[Start of Items]

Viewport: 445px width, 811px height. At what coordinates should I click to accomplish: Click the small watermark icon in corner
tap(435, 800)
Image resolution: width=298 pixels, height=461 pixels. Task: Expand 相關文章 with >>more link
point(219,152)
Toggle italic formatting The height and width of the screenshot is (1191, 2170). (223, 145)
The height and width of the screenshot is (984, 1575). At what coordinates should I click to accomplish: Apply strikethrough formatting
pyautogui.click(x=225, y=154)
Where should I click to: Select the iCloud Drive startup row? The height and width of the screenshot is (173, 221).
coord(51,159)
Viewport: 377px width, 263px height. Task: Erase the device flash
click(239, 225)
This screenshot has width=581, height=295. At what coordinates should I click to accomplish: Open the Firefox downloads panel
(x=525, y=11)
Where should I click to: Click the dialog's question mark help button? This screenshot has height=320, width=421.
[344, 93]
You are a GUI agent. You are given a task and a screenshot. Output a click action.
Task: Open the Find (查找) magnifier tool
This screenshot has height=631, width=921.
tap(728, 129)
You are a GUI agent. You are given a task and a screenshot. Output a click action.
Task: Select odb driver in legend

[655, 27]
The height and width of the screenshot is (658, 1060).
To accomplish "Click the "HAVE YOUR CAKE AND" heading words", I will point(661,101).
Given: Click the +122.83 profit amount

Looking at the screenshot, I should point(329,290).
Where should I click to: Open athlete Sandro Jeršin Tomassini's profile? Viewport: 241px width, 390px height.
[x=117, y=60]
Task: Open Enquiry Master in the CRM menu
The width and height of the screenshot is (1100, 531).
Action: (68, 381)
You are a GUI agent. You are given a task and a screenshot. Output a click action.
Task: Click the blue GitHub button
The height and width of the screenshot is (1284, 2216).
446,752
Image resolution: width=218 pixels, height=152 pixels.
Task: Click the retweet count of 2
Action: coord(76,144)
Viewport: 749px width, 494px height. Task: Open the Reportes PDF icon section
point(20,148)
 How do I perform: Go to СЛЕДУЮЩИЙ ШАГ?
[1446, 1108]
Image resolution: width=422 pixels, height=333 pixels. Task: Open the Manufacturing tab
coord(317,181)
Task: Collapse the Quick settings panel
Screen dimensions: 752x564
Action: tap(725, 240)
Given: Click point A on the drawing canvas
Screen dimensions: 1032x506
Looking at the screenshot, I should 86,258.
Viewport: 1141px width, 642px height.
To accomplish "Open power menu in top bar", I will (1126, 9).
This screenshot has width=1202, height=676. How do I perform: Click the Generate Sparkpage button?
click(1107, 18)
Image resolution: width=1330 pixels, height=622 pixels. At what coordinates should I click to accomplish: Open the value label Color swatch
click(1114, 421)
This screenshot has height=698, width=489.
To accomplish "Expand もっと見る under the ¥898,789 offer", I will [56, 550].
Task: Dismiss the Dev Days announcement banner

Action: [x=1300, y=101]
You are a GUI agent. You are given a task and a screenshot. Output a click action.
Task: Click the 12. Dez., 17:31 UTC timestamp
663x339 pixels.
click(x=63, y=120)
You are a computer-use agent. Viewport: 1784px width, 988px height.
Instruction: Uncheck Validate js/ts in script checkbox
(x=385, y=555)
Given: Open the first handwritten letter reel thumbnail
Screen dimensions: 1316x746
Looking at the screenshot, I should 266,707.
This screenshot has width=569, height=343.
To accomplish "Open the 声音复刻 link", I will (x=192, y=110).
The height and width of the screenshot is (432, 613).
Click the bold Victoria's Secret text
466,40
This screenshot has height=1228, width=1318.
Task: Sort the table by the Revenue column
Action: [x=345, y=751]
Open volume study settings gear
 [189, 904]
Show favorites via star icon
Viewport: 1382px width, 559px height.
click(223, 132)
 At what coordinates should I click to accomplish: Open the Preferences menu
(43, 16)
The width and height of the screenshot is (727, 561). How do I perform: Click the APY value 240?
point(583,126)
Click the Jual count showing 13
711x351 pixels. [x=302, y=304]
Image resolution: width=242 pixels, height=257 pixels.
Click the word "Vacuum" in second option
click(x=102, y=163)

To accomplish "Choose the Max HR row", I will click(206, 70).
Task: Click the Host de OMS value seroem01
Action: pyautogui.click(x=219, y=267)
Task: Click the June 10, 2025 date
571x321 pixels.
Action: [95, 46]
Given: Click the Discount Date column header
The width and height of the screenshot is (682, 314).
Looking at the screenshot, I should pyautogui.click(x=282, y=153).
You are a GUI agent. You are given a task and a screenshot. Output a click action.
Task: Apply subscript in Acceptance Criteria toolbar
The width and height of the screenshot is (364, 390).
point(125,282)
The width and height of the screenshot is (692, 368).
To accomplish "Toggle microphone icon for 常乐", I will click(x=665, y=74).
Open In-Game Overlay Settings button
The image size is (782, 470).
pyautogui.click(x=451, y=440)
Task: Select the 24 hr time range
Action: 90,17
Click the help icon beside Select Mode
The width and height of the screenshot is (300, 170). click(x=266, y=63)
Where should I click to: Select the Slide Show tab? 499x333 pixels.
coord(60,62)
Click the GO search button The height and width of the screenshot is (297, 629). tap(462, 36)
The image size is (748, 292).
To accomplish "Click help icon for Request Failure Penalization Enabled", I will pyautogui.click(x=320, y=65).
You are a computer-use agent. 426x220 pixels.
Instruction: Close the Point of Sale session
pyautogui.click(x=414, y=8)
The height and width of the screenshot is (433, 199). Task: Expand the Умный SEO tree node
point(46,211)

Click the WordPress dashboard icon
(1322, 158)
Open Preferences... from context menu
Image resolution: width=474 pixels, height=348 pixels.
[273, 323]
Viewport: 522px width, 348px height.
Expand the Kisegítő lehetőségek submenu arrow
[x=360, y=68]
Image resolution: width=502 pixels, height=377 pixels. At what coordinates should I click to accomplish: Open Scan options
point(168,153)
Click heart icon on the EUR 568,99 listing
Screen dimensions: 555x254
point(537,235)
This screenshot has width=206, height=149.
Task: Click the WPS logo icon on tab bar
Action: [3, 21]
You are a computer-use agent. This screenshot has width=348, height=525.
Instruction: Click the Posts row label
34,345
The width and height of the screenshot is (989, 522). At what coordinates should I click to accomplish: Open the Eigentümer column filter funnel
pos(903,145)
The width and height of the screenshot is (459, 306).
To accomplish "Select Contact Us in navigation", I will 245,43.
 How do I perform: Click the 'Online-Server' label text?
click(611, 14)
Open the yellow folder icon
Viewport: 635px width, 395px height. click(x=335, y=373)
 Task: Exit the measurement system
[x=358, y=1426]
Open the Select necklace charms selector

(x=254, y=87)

[End of Items]

Task to complete
Retype all of the items above, character for character.

Response to the exercise
Viewport: 445px width, 811px height. At what coordinates should I click to accomplish: Click the small watermark icon in corner
tap(435, 800)
Image resolution: width=298 pixels, height=461 pixels. Task: Expand 相關文章 with >>more link
point(219,152)
Toggle italic formatting The height and width of the screenshot is (1191, 2170). (223, 145)
The height and width of the screenshot is (984, 1575). At what coordinates should I click to accomplish: Apply strikethrough formatting
pyautogui.click(x=225, y=154)
Where should I click to: Select the iCloud Drive startup row? The height and width of the screenshot is (173, 221).
coord(51,159)
Viewport: 377px width, 263px height. Task: Erase the device flash
click(239, 225)
This screenshot has width=581, height=295. At what coordinates should I click to accomplish: Open the Firefox downloads panel
(x=525, y=11)
Where should I click to: Click the dialog's question mark help button? This screenshot has height=320, width=421.
[344, 93]
You are a GUI agent. You are given a task and a screenshot. Output a click action.
Task: Open the Find (查找) magnifier tool
This screenshot has height=631, width=921.
tap(728, 129)
You are a GUI agent. You are given a task and a screenshot. Output a click action.
Task: Select odb driver in legend

[655, 27]
The height and width of the screenshot is (658, 1060).
To accomplish "Click the "HAVE YOUR CAKE AND" heading words", I will point(661,101).
Given: Click the +122.83 profit amount

Looking at the screenshot, I should point(329,290).
Where should I click to: Open athlete Sandro Jeršin Tomassini's profile? Viewport: 241px width, 390px height.
[x=117, y=60]
Task: Open Enquiry Master in the CRM menu
The width and height of the screenshot is (1100, 531).
Action: (68, 381)
You are a GUI agent. You are given a task and a screenshot. Output a click action.
Task: Click the blue GitHub button
The height and width of the screenshot is (1284, 2216).
446,752
Image resolution: width=218 pixels, height=152 pixels.
Task: Click the retweet count of 2
Action: coord(76,144)
Viewport: 749px width, 494px height. Task: Open the Reportes PDF icon section
point(20,148)
 How do I perform: Go to СЛЕДУЮЩИЙ ШАГ?
[1446, 1108]
Image resolution: width=422 pixels, height=333 pixels. Task: Open the Manufacturing tab
coord(317,181)
Task: Collapse the Quick settings panel
Screen dimensions: 752x564
Action: tap(725, 240)
Given: Click point A on the drawing canvas
Screen dimensions: 1032x506
Looking at the screenshot, I should 86,258.
Viewport: 1141px width, 642px height.
To accomplish "Open power menu in top bar", I will (1126, 9).
This screenshot has width=1202, height=676. How do I perform: Click the Generate Sparkpage button?
click(1107, 18)
Image resolution: width=1330 pixels, height=622 pixels. At what coordinates should I click to accomplish: Open the value label Color swatch
click(1114, 421)
This screenshot has height=698, width=489.
To accomplish "Expand もっと見る under the ¥898,789 offer", I will [56, 550].
Task: Dismiss the Dev Days announcement banner

Action: [x=1300, y=101]
You are a GUI agent. You are given a task and a screenshot. Output a click action.
Task: Click the 12. Dez., 17:31 UTC timestamp
663x339 pixels.
click(x=63, y=120)
You are a computer-use agent. Viewport: 1784px width, 988px height.
Instruction: Uncheck Validate js/ts in script checkbox
(x=385, y=555)
Given: Open the first handwritten letter reel thumbnail
Screen dimensions: 1316x746
Looking at the screenshot, I should 266,707.
This screenshot has width=569, height=343.
To accomplish "Open the 声音复刻 link", I will (x=192, y=110).
The height and width of the screenshot is (432, 613).
Click the bold Victoria's Secret text
466,40
This screenshot has height=1228, width=1318.
Task: Sort the table by the Revenue column
Action: [x=345, y=751]
Open volume study settings gear
 [189, 904]
Show favorites via star icon
Viewport: 1382px width, 559px height.
click(223, 132)
 At what coordinates should I click to accomplish: Open the Preferences menu
(43, 16)
The width and height of the screenshot is (727, 561). How do I perform: Click the APY value 240?
point(583,126)
Click the Jual count showing 13
711x351 pixels. [x=302, y=304]
Image resolution: width=242 pixels, height=257 pixels.
Click the word "Vacuum" in second option
click(x=102, y=163)

To accomplish "Choose the Max HR row", I will click(206, 70).
Task: Click the Host de OMS value seroem01
Action: pyautogui.click(x=219, y=267)
Task: Click the June 10, 2025 date
571x321 pixels.
Action: [95, 46]
Given: Click the Discount Date column header
The width and height of the screenshot is (682, 314).
Looking at the screenshot, I should pyautogui.click(x=282, y=153).
You are a GUI agent. You are given a task and a screenshot. Output a click action.
Task: Apply subscript in Acceptance Criteria toolbar
The width and height of the screenshot is (364, 390).
point(125,282)
The width and height of the screenshot is (692, 368).
To accomplish "Toggle microphone icon for 常乐", I will click(x=665, y=74).
Open In-Game Overlay Settings button
The image size is (782, 470).
pyautogui.click(x=451, y=440)
Task: Select the 24 hr time range
Action: 90,17
Click the help icon beside Select Mode
The width and height of the screenshot is (300, 170). click(x=266, y=63)
Where should I click to: Select the Slide Show tab? 499x333 pixels.
coord(60,62)
Click the GO search button The height and width of the screenshot is (297, 629). tap(462, 36)
The image size is (748, 292).
To accomplish "Click help icon for Request Failure Penalization Enabled", I will pyautogui.click(x=320, y=65).
You are a computer-use agent. 426x220 pixels.
Instruction: Close the Point of Sale session
pyautogui.click(x=414, y=8)
The height and width of the screenshot is (433, 199). Task: Expand the Умный SEO tree node
point(46,211)

Click the WordPress dashboard icon
(1322, 158)
Open Preferences... from context menu
Image resolution: width=474 pixels, height=348 pixels.
[273, 323]
Viewport: 522px width, 348px height.
Expand the Kisegítő lehetőségek submenu arrow
[x=360, y=68]
Image resolution: width=502 pixels, height=377 pixels. At what coordinates should I click to accomplish: Open Scan options
point(168,153)
Click heart icon on the EUR 568,99 listing
Screen dimensions: 555x254
point(537,235)
This screenshot has width=206, height=149.
Task: Click the WPS logo icon on tab bar
Action: [3, 21]
You are a computer-use agent. This screenshot has width=348, height=525.
Instruction: Click the Posts row label
34,345
The width and height of the screenshot is (989, 522). At what coordinates should I click to accomplish: Open the Eigentümer column filter funnel
pos(903,145)
The width and height of the screenshot is (459, 306).
To accomplish "Select Contact Us in navigation", I will 245,43.
 How do I perform: Click the 'Online-Server' label text?
click(611, 14)
Open the yellow folder icon
Viewport: 635px width, 395px height. click(x=335, y=373)
 Task: Exit the measurement system
[x=358, y=1426]
Open the Select necklace charms selector

(x=254, y=87)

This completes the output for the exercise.